Evolution is not “we changed the code”; it is “we changed the contract”. This core teaches compatibility thinking for: - public Python APIs, - serialized data formats, - and domain behavior.
1. Identify What Must Stay Compatible¶
Compatibility targets:
- public API (what callers import/use) — protected by facades (M05C46)
- serialized data (stored rules/policies) — must be readable over time
- observable behavior (alerts emitted, logs, error types)
If you don’t name the contracts, you can’t preserve them.
2. Backward vs Forward Compatibility¶
- Backward compatible: new code can read old data / old callers still work.
- Forward compatible: old code can tolerate new data (harder).

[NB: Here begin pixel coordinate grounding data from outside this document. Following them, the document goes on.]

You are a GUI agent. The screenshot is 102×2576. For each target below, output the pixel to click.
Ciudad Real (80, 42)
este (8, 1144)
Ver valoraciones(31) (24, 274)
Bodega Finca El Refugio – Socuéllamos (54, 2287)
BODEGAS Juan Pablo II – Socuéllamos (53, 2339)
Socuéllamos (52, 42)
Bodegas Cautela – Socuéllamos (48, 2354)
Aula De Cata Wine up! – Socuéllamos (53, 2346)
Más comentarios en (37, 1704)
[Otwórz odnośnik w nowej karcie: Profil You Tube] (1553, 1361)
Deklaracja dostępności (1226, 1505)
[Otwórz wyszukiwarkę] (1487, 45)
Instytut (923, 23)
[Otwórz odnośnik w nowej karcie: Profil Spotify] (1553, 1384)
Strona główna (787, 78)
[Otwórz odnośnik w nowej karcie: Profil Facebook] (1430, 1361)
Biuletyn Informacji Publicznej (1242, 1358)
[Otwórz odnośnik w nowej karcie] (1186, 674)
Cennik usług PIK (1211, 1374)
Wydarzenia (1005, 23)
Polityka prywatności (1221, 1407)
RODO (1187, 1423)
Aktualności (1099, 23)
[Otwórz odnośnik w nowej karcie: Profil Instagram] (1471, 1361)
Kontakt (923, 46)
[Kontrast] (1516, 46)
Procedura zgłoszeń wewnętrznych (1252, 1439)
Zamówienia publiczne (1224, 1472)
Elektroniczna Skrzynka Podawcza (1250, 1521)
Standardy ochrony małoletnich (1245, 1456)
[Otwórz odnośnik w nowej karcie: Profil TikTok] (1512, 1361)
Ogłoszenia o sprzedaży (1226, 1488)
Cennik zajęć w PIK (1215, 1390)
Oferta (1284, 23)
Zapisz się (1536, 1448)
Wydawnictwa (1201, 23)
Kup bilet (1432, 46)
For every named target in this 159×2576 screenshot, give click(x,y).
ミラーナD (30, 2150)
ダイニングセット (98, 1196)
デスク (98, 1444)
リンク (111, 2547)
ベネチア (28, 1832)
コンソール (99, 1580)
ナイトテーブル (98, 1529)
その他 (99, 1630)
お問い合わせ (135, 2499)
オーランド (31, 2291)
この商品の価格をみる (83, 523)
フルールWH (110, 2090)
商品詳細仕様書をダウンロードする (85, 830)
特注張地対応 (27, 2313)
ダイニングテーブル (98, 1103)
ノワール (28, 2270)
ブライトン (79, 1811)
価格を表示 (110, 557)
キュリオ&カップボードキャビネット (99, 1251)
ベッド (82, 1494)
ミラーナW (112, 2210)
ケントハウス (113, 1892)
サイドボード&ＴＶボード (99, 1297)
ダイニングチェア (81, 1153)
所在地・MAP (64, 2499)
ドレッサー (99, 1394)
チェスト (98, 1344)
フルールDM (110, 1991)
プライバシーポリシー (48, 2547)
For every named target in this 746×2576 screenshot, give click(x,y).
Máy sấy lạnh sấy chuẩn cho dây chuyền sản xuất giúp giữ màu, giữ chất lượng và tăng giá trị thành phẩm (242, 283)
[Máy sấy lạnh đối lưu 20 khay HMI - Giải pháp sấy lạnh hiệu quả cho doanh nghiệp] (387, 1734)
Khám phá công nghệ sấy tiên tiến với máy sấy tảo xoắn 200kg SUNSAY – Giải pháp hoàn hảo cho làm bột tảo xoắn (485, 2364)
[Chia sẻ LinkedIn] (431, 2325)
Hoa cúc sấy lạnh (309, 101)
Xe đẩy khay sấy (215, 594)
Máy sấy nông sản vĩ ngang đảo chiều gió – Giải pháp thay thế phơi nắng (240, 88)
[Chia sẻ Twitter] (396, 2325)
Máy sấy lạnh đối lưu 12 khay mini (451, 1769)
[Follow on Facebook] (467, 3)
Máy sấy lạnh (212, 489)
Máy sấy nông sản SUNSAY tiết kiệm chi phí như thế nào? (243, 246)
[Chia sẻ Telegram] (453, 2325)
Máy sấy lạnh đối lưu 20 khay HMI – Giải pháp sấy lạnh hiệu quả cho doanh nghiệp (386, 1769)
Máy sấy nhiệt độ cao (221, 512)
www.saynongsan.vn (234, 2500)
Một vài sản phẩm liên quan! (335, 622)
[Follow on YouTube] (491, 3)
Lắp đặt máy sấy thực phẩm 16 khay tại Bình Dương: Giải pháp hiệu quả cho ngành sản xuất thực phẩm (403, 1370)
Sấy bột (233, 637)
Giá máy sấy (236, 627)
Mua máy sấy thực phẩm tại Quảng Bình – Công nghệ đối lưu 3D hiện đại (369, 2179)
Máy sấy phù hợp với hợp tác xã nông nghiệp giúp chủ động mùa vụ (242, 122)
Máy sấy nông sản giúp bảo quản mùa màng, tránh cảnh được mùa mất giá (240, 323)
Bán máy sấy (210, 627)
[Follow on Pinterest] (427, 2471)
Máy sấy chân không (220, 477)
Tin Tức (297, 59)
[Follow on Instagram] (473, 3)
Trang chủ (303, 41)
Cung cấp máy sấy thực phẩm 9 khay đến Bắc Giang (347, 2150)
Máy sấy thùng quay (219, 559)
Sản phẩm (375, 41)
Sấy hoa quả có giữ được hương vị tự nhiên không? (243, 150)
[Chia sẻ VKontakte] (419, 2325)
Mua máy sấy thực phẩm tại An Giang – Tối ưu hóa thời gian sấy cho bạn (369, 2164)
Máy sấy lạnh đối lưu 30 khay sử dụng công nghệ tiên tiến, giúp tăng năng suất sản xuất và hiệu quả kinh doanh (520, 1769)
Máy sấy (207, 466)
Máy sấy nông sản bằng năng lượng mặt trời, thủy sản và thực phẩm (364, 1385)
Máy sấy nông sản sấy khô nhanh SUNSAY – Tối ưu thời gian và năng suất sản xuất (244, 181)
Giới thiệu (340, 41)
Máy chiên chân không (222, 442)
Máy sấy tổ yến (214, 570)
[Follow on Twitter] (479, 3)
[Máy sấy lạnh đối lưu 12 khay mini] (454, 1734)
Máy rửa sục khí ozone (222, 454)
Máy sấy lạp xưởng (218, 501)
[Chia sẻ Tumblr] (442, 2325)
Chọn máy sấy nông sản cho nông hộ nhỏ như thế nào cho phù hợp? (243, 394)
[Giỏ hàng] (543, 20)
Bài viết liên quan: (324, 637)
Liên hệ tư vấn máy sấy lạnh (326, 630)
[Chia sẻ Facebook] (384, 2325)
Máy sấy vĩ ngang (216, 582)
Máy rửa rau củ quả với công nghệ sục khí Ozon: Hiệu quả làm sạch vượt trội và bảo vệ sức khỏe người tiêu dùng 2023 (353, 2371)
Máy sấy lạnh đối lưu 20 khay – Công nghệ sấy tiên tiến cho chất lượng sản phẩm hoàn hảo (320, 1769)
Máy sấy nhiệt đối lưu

A practical approach: - tolerant reader: accept extra fields, defaults for missing - strict writer: write the newest correct format
This keeps systems upgradeable without chaos.
3. Schema Versioning and Migrations¶
For stored data:
- include a schema_version,
- write migration functions v1 -> v2,
- test migrations.
Keep migrations explicit and deterministic.
Do not hide migrations inside random constructors — they become untestable and surprising.
4. Behavioral Compatibility and Tests¶
Behavior changes are the most dangerous.
Use: - golden tests (expected outputs for known inputs), - integration tests around orchestrator cycles, - property tests for invariants.
When adding features, preserve old behavior unless you intentionally version-break it (M05C50).
Practical Guidelines¶
- Name your compatibility contracts: public API, serialized formats, observable behavior.
- Use a tolerant reader + strict writer strategy for data evolution.
- Include schema version markers and write explicit migrations with tests.
- Protect your public surface with facades; avoid deep imports by callers.
Exercises for Mastery¶
- Add a
schema_versionto a stored representation and write a migration for a small change (rename a field). - Write a golden test for one important behavior and keep it passing while refactoring.
- Identify one accidental public API surface (deep import). Hide it behind a facade and document the contract.